*Work to do*. In the tutorial text, which synthetic benchmark is used first for model debiasing in image classification?
━━ Text shown ━━
This tutorial will be based on a Work-In-Progress repository that we are customizing starting from the work of [1]. All the basic requirements for datasets logic implementations and methods training procedures will be provided, and we will ask you to fill in some code sections so that you can have a proper hands-on experience.

First, we will utilize one of the most used synthethic benchmarks for Model Debiasing in Image Classification, Colored MNIST [2]. In the first task we will consider the bias annotations available, and we will compare the behavior of a vanilla ERM model with a basic debiasing routine where we just upweight and upsample bias-conflicting training samples.

Next, we will move to the *unsupervised debiasing* setting, where bias annotations are not known. Here, we will ask you to complete the implementation of "Learning from Failure" [2], which is a well established end-to-end debiasing method.

#### Hands-On

As a first thing, we will clone the repository containing all the necessary code for completing this tutorial. Just run the following cell containing the required commands.

In [None]:
!rm -rf JTMD
!git clone https://github.com/ResonantFilter/JTMD.git

A few basic imports, alongside a utility class that will come in hand later. (Basically, it fakes the usage of command line arguments and ArgumentParser)

In [None]:
import torch
from torch.utils import data
from torchvision import transforms
import os

class DotDict(dict):
    """
    A dictionary that allows accessing entries with dot notation.
    """
    def __getattr__(self, name):
        try:
            return self[name]
        except KeyError:
            raise AttributeError(f"'{self.__class__.__name__}' object has no attribute '{name}'")

    def __setattr__(self, name, value):
        self[name] = value

    def __delattr__(self, name):
        try:
            del self[name]
        except KeyError:
            raise AttributeError(f"'{self.__class__.__name__}' object has no attribute '{name}'")

# Example usage:
# config_dict = {'learning_rate': 0.001, 'batch_size': 32}
# config = DotDict(config_dict)
# print(config.learning_rate)
# config.epochs = 10
# print(config['epochs'])

Now we can start importing components from the repository. We'll start by importing the Colored MNIST dataset logic implementation, a utility function for showing some dataset samples, and a basic trainer for standard ERM training.
━━━
━━ Recorded data ━━
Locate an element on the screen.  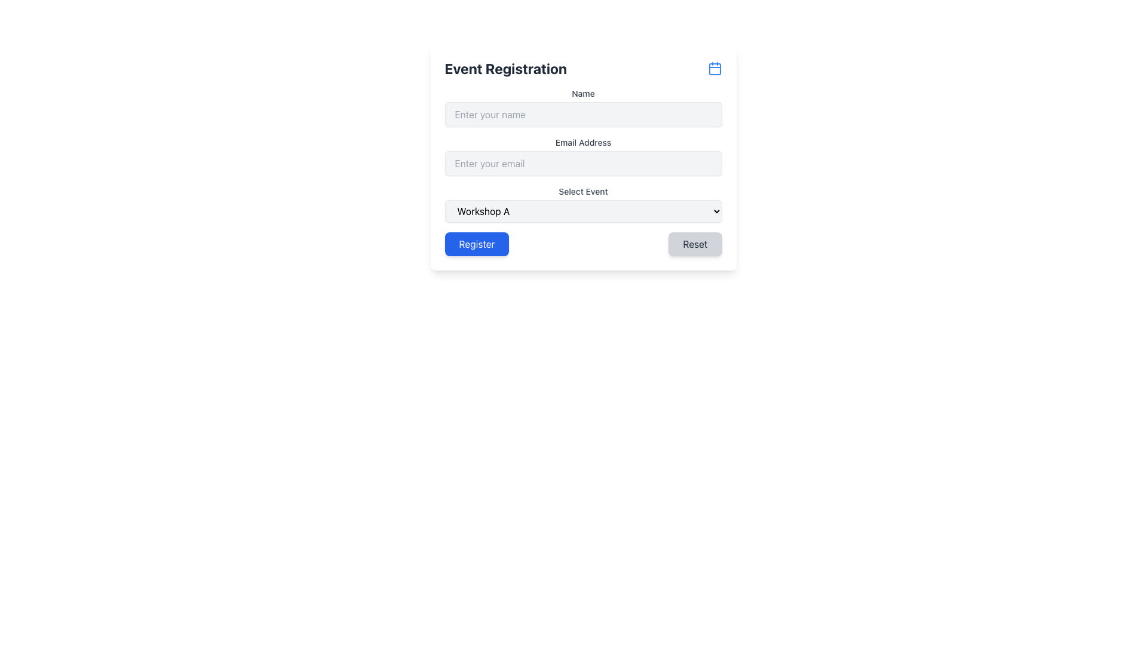
the email input field located directly below the 'Name' field and above the 'Select Event' dropdown is located at coordinates (583, 163).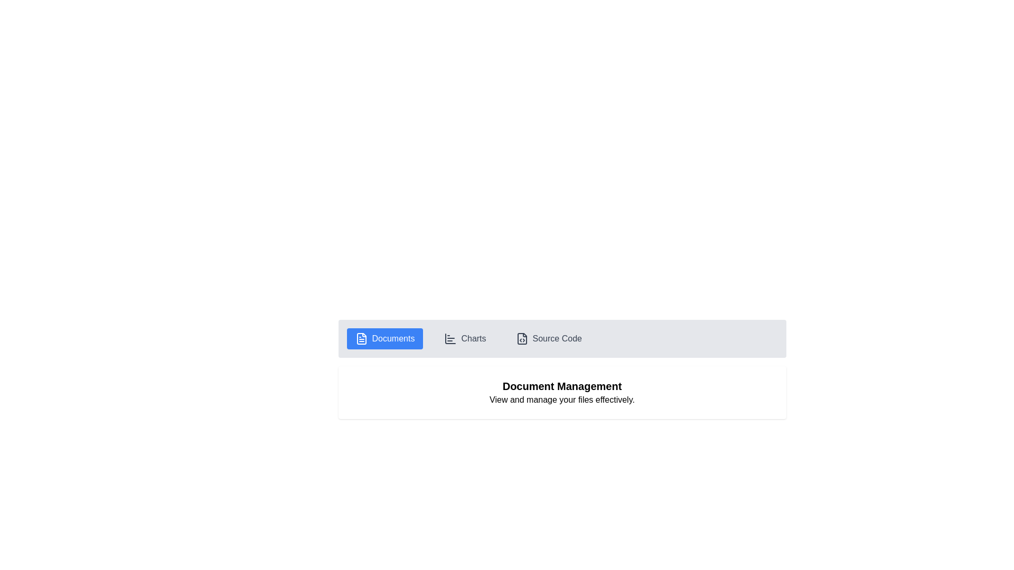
━━━
*Result for this exercise*. Colored MNIST